__TEXT EXCERPT__:

----

Titan Announces Execution of Pre-Acquisition Agreement With Canetic Resources Trust



    /THIS NEWS RELEASE IS NOT FOR DISSEMINATION IN THE UNITED STATES OR TO
    ANY UNITED STATES NEWS SERVICES./

    CALGARY, Oct. 18 /CNW/ - Titan Exploration Ltd., (TTN.A, TTN.B - TSX)
("Titan" or the "Company"), is pleased to announce that it has entered into a
Pre-Acquisition Agreement with Canetic Resources Trust ("Canetic") whereby
Canetic will make a takeover offer to acquire all the issued and outstanding
shares of Titan in exchange for 0.1917 of a Canetic trust unit (a "Trust
Unit") for each Titan Class A Share and 0.6609 of a Trust Unit for each Titan
Class B Share. The Board of Directors of Titan have unanimously agreed to
support the offer which, based upon the closing price of a Trust Unit on the
Toronto Stock Exchange yesterday of $15.31, represents a 58% premium over the
20-day average trading price of Titan's Class A Shares ($1.86) and a 41%
premium over the 20 day weighted average trading price of Titan's Class B
Shares ($7.15). Titan's Board of Directors has received a fairness opinion,
and has unanimously resolved to recommend that all Titan shareholders tender
their shares in acceptance of Canetic's offer. It is anticipated that the
Takeover Bid Circular and the Directors' Circular including discussion on
terms and conditions of the Canetic offer will be mailed to all Titan
shareholders by no later than November 15, 2007.
    The offer will be subject to certain conditions, including the deposit of
not less than 66 2/3% of the fully diluted outstanding shares of Titan,
receipt of all required regulatory approvals and other customary conditions.
The agreement provides for a non-completion fee of $3.5 million, payable by
Titan to Canetic in certain circumstances, and a non-completion fee of
$1.7 million, payable by Canetic to Titan in certain circumstances. The
agreement also contains customary non-solicitation covenants and Titan has
reserved the right to respond to superior proposals, which Canetic has the
right to match. In connection with the offer, directors and officers of Titan
holding approximately 11% of the Class A Shares of Titan and 9% of the Class B
Shares of Titan (each on a fully diluted basis) will enter into lock-up
agreements with Canetic pursuant to which they will agree to tender their
Titan shares to the offer.

----

(Rows from a screen-grounding dataset)
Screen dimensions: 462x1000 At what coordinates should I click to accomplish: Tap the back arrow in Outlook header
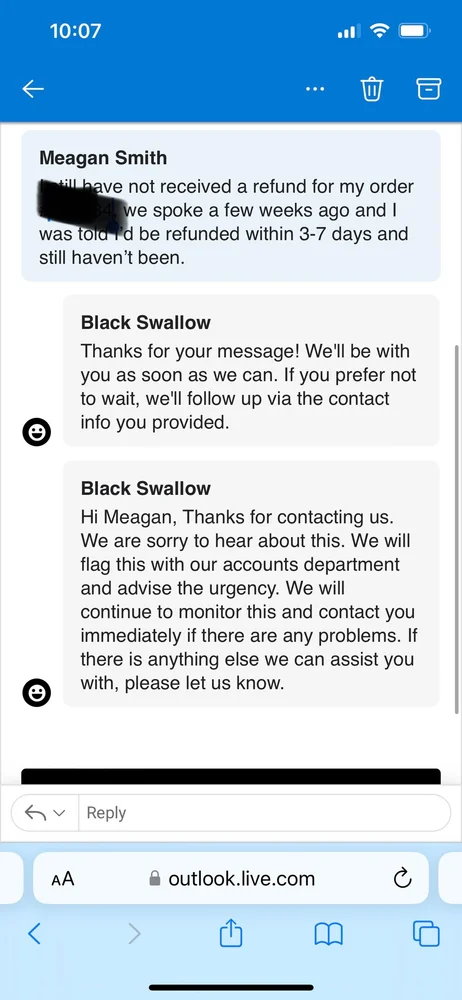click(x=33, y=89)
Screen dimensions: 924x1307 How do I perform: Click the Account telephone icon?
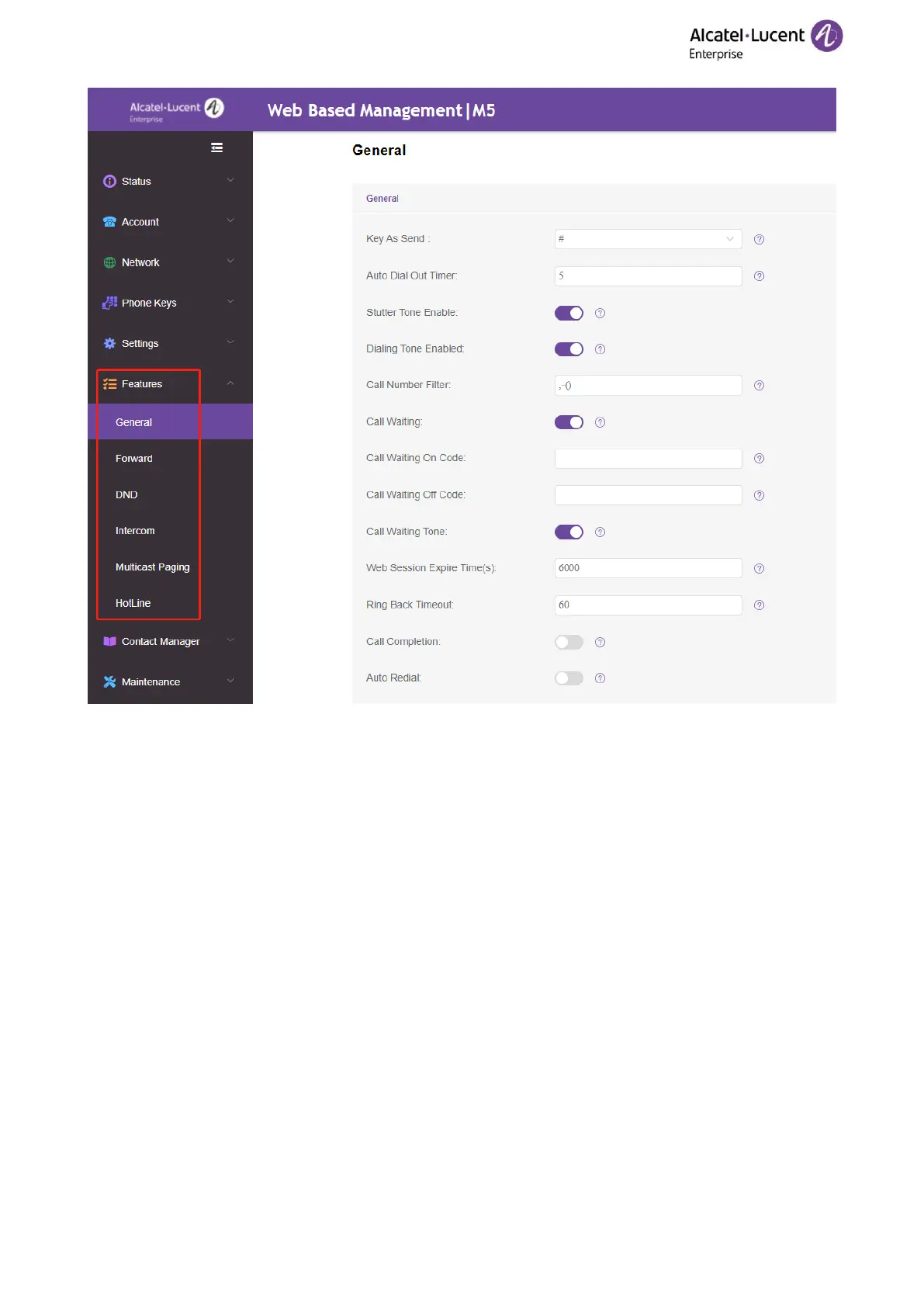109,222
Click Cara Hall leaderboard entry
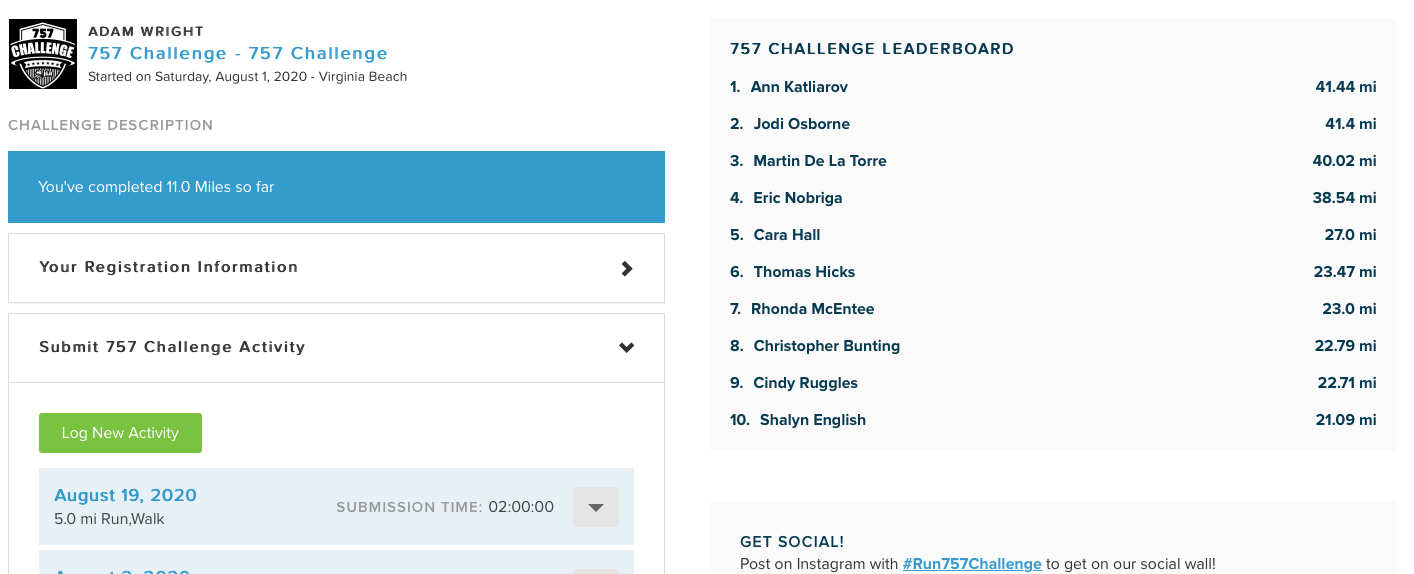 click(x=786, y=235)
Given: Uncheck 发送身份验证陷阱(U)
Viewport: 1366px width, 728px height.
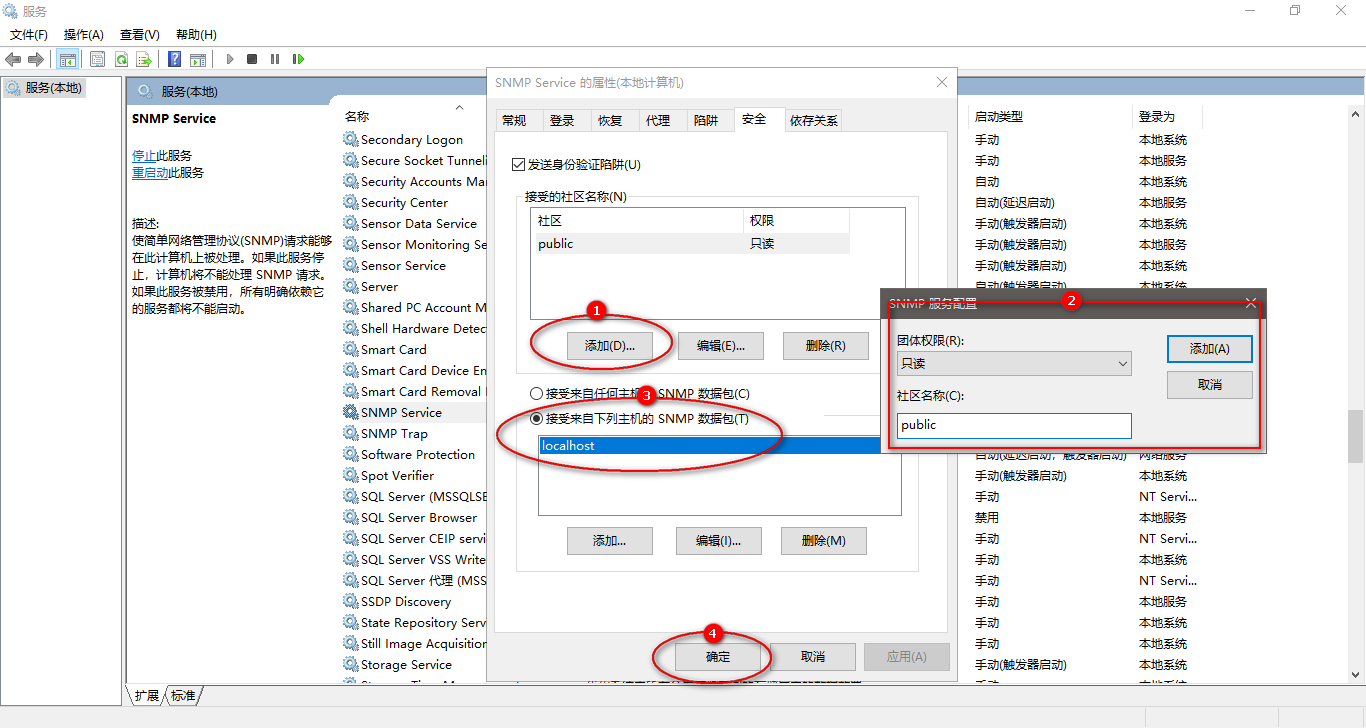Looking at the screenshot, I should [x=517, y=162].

----

__SET OF TASKS__:
- A) According to the Titan news release, what non-completion fee would Titan pay Canetic in certain circumstances?
- B) Translate this sentence from the Titan news release into Spanish: "The offer will be subject to certain conditions, including the deposit of not less than 66 2/3% of the fully diluted outstanding shares of Titan, receipt of all required regulatory approvals and other customary conditions."
None of this data is needed.

__RESPONSES__:
- A) $3.5 million

- B) La oferta estará sujeta a ciertas condiciones, entre ellas el depósito de no menos del 66 2/3% de las acciones en circulación de Titan sobre una base totalmente diluida, la obtención de todas las aprobaciones regulatorias requeridas y otras condiciones habituales.